Chef digs into his culinary ancestry to reconnect with traditional Indigenous foods
Oglala Lakota chef Sean Sherman is bringing back real food and focusing on traditional Indigenous cuisine. And no, he isn't talking about fry bread.
His focus in on real, Indigenous foods, wild game and locally sourced ingredients. He stays away from European staples like wheat flour, dairy, sugar and domestic pork and beef.
"I kind of had a point where I just realized there wasn't any representation of Native foods around us," said Sherman. "And it just really made me curious to know more and I just really wanted to know, like, 'What were my Lakota ancestors eating?' So it kind of shot me on a path of trying to figure it all out."
Modernizing the traditional
"We see this being something so much more beautiful and so much more healthy for the future and for all of our communities and to really help preserve and revitalize a lot of culture through food."
The Sioux Chef is not the only thing on Sherman's plate either. Knowing he couldn't just go out and buy a book about cooking Indigenous foods, he decided to create his own: The Sioux Chef's Indigenous Kitchen. It focuses on modern Indigenous cuisine of the Dakota and Minnesota territories.
The diversity of Indigenous cuisine
Looking ahead, Sherman is working on opening a restaurant and training centre in Minneapolis, where people can go to learn all about North American traditional Indigenous food systems.
And that's not all for the Indigenous chef. He plans on helping Indigenous communities across North America develop their own traditional food businesses. "We want to help design each of those food businesses to be unique for whatever tribe and region and culture and history is right there," said Sherman.
"We just really want to see communities have these food businesses, to have the access to the healthy foods, to really train the next generation," said Sherman.
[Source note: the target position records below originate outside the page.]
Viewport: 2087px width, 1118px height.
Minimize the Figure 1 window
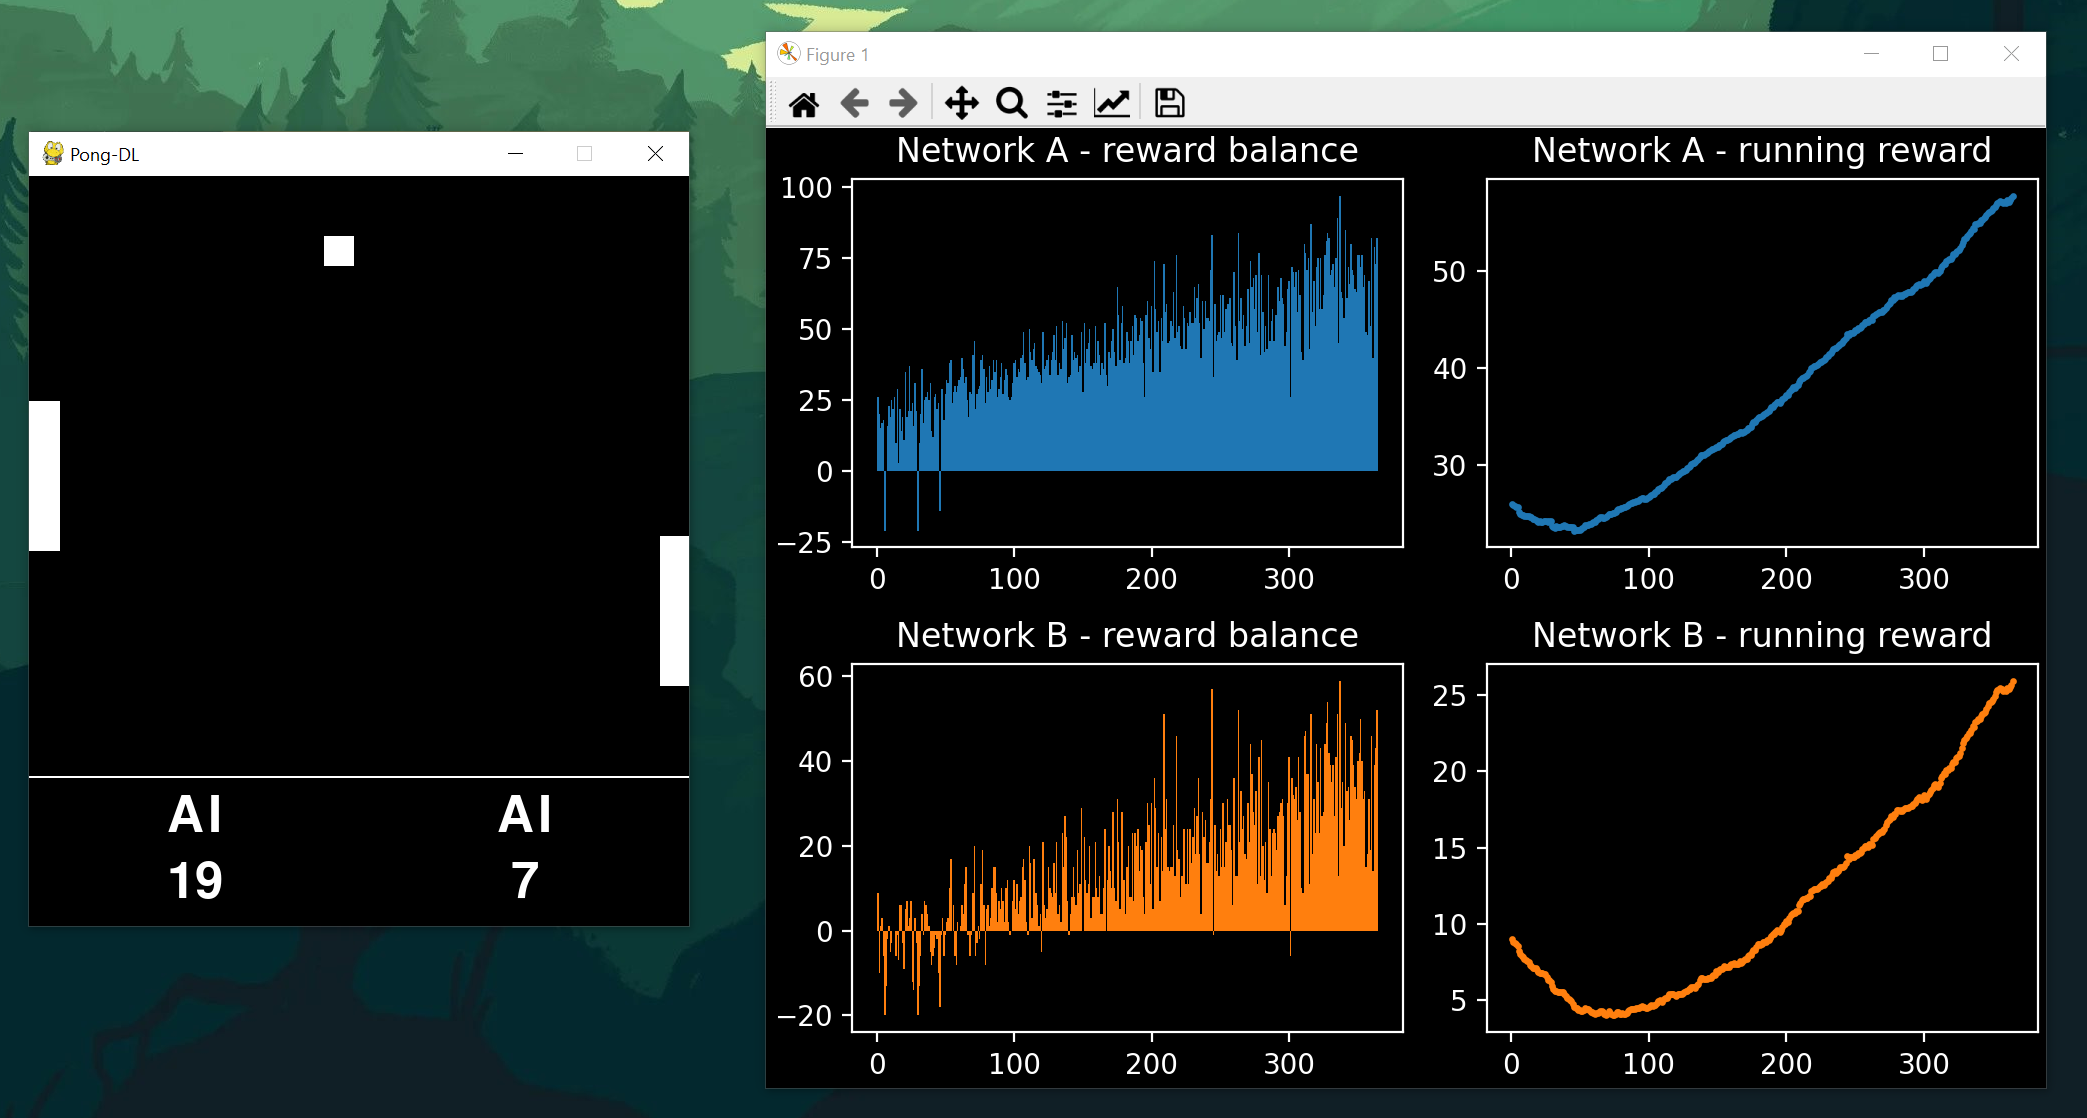(x=1871, y=54)
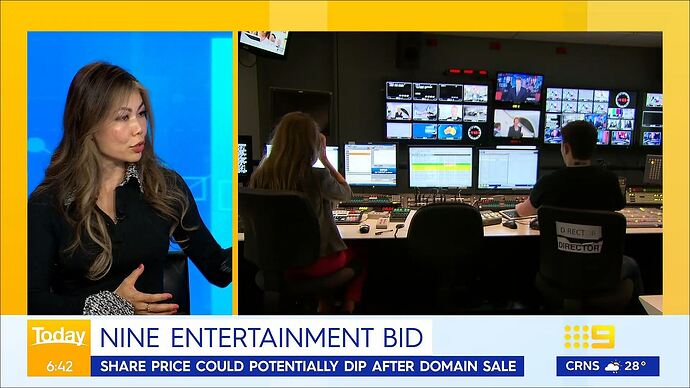Click the red LED indicator strip above the monitors
This screenshot has height=388, width=690.
pos(467,72)
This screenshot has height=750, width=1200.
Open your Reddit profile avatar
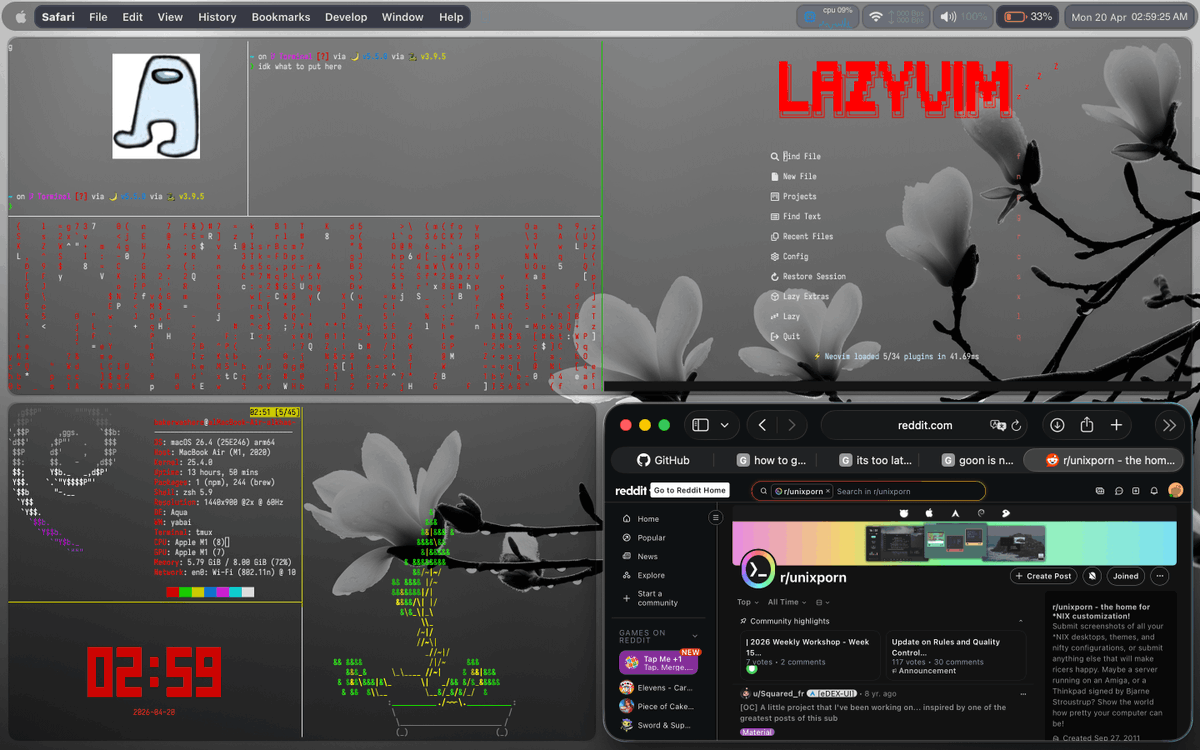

A recipe from The Sioux Chef's Indigenous Kitchen
Squash and Apple Soup with Fresh Cranberry Sauce
Wagmú na Tȟaspáŋ Waháŋpi nakúŋ Watȟókeča T'áǧa Yužápi
Serves 4 to 6
This rich, flavorful soup has a creamy texture without cream. We use the small, tart crab apples that grow in backyards and along the borders of farm fields.
2 tablespoons sunflower oil
1 wild onion, chopped, or ¼ cup chopped shallot
2 pounds winter squash, seeded, peeled, and cut into 1-inch cubes
1 tart apple, cored and chopped
1 cup cider
3 cups Corn Stock or vegetable stock
1 tablespoon maple syrup or more to taste
Salt to taste
Sumac to taste
Cranberry sauce or chopped fresh cranberries for garnish
Heat the oil in a deep, heavy saucepan over medium heat and sauté the onion, squash, and apple until the onion is translucent, about 5 minutes. Stir in the cider and stock, increase the heat, and bring to a boil. Reduce the heat and simmer until the squash is very tender, about 20 minutes. With an immersion blender or working in batches with a blender, puree the soup and return to the pot to warm. Season to taste with maple syrup, salt, and sumac. Serve with a dollop of cranberry sauce.